WHAT NEEDS TO BE DONE – Beginning with the line that holds "Click the Notlarım notes icon" and ending with the last line of the entries below, copy every line exactly and nothing else, with the pictures left out.

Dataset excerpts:

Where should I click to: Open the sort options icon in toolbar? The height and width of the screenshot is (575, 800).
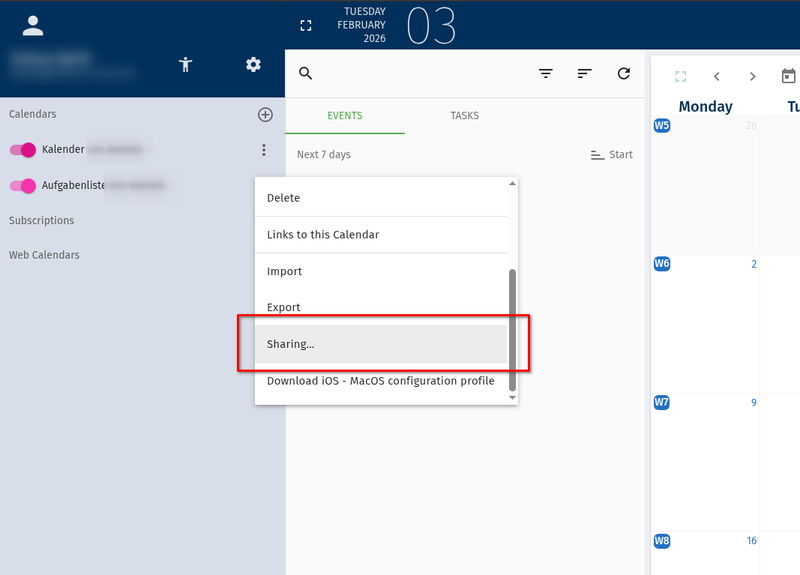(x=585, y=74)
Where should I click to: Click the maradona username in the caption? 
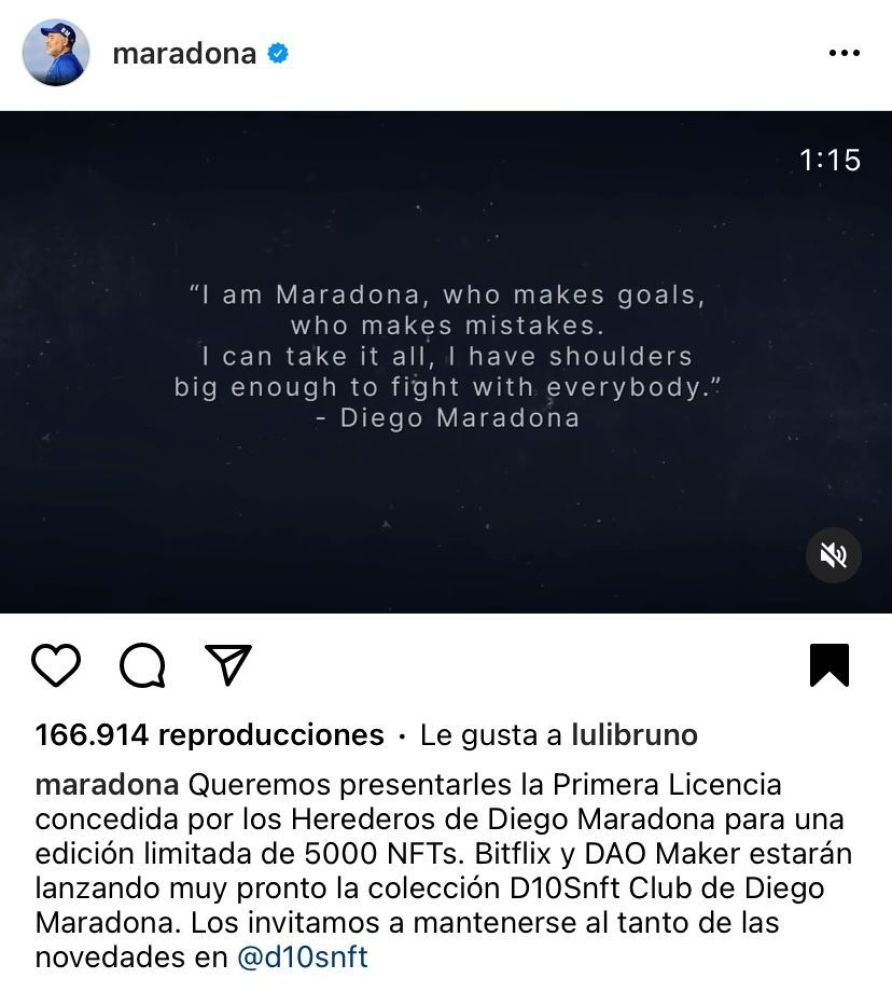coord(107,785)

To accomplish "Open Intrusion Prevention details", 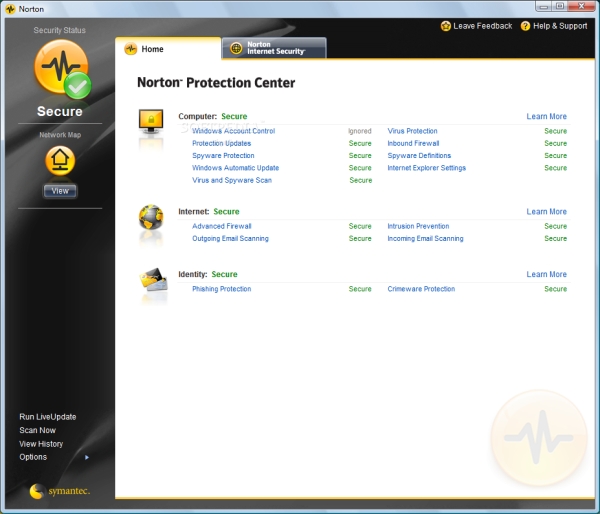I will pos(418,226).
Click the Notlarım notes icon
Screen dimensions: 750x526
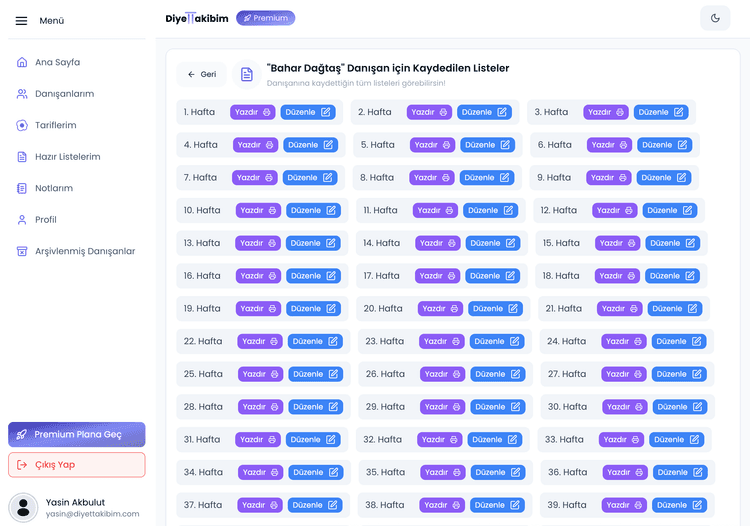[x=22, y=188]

TASK RESPONSE –
Click the Notlarım notes icon
Screen dimensions: 750x526
[x=22, y=188]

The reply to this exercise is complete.